Her geçmişin bir hikâyesiyle vardır. Bir şehir tarihi evleriyle, kültürleriyle, sanatı ve sanatkarlarıyla, sanatçılarıyla olgun yapıdaki eğitimli insanlarıyla, yaşanmışlıkların öyküleriyle vardır. Onları yok ettin mi? Bir şey kalmaz!
Seyyid Harun’dan bu yana Seydişehir insanının sesi asırlardır anlatılır bunları da aklımız erdi ereli duyar bazen mutlu, bazen hüzünlü olarak dilden dile aktarılır, zamanla çoğalıp şehrin sesi, ruhu olur.
Yakın tarihimize kadar ilçemizin siluetlerinden, kartpostal güzelliğindeki tarihi ahşap bir evlerin hikâyesini anlatsak da bugün bir elin 5 parmağını geçmez durumda tarihi yapı kalmıştır. Çünkü maya çalmaya değmeyecek. Ne zaman tarihi bir evin hikâyesini merak ettiysem hem o evi hem de o evlerin içerisinde yaşayanların kalmadığını öğrendiğimde içimden bir aaah sesi gelirdi. Mesela! Osmanlı paşalarından Mahmut Esat Efendi, Türkiye başbakanlarından Sadi Irmak gibi birçok düşünür, akademisyen, bilim adamı yazar çizer gibi insanlarımız yaşadıkları evleriyle, sokaklarıyla her nesneleriyle kaybolup gitmişlerdir. Torunlarının torunları bugün ne Seydişehir’i bilir, nede şehir insanları onları bilir. Bir dönemlerin şehir ruhu silinmiş gitmiştir. Yakın geçmişte Köseleciye ait bir ev vardı yıkıldı onun resimlerini de bir hayli çekmiştim. O ev aslına uygun olarak yapıldı hama kurtuluş savaşı gazisi o insanı maalesef onurlandırılmadı. Her önünden geçişte kulak versek kim bilir kulağımıza neler fısıldar. Şehrimizin doğal ve tarihi güzelliği olan yerler de içler acısıdır. Mesela Ilıca tepesi şehrin akciğeridir. Ama bugün betonlaşmış çevresi ise güneş enerji sistemleriyle örülmüş durumda. Kuğulu ise her ne kadar bakımlı olsa da halka ait olan o mesire alan son yıllarda paralı hale getirilerek sanki ranta dönüşmüş. Vatandaşlar da oradan gittikçe soğumaktadırlar. Çarşı merkezinde eski tarihi evler bir bir beton binalara yenik düşmüşlerdir.
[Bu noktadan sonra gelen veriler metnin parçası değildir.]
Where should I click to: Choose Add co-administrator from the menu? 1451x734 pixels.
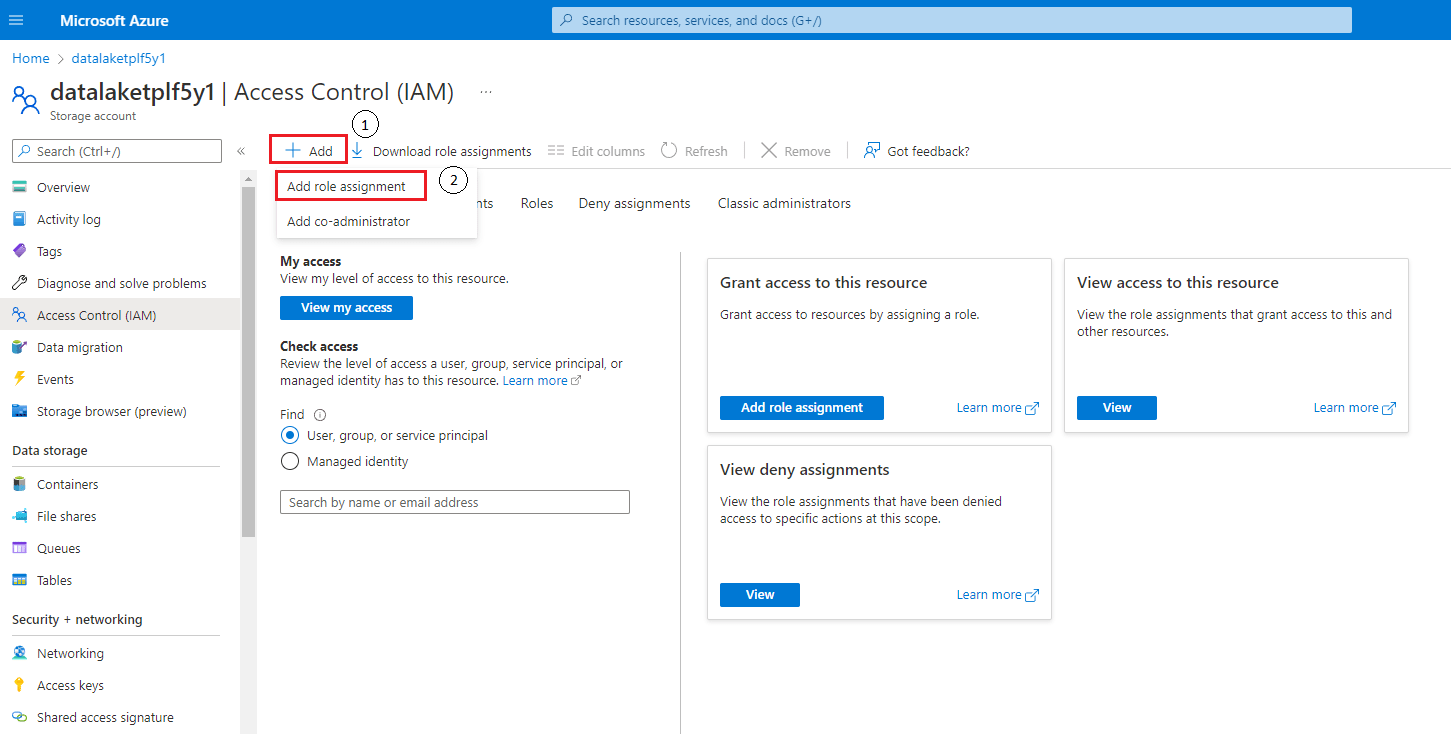click(345, 221)
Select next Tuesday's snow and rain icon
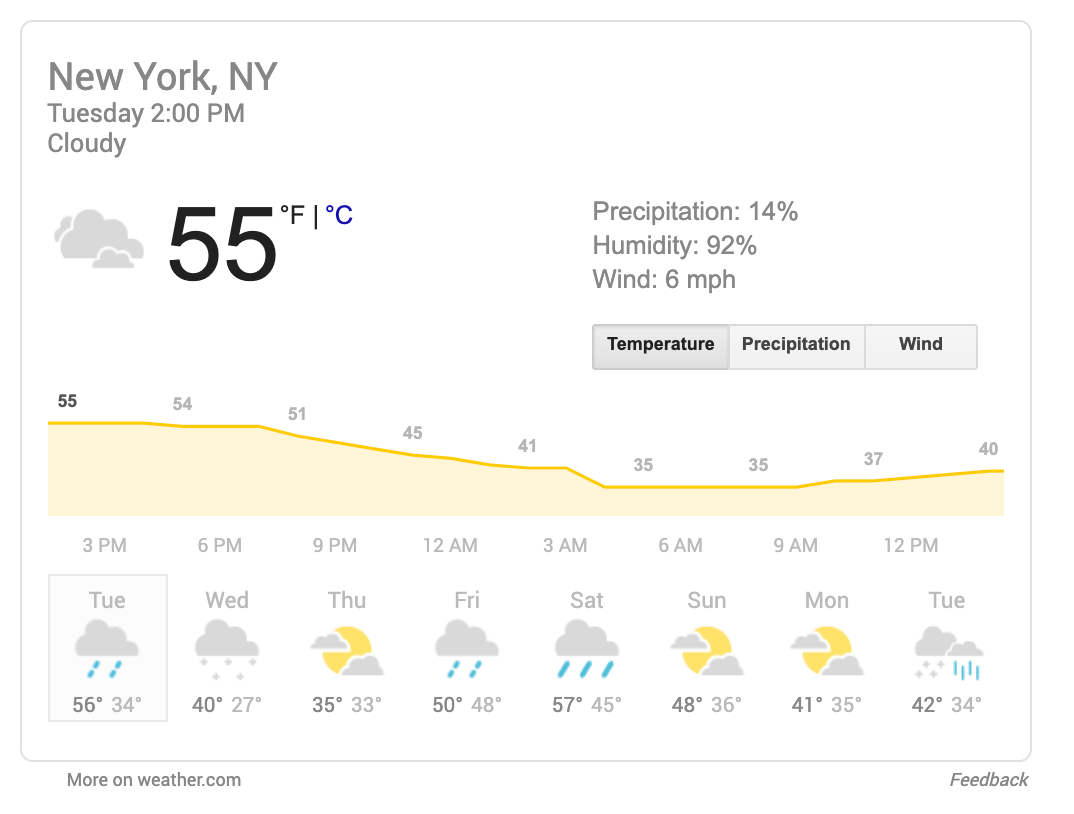This screenshot has width=1074, height=814. click(x=948, y=652)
Bu güzel evleri, insanlarını, doğal manzaralarımızı gördüğüm her güzelliğin, değer verdiğim her şeyin fotoğrafını çekmeye çalıştım. Bugün ise görüp çekebileceğim fazla bir şey yoktur. Geçmiş mazide kaldı. Avucumuzdakilere sahip olmaya çalışalım!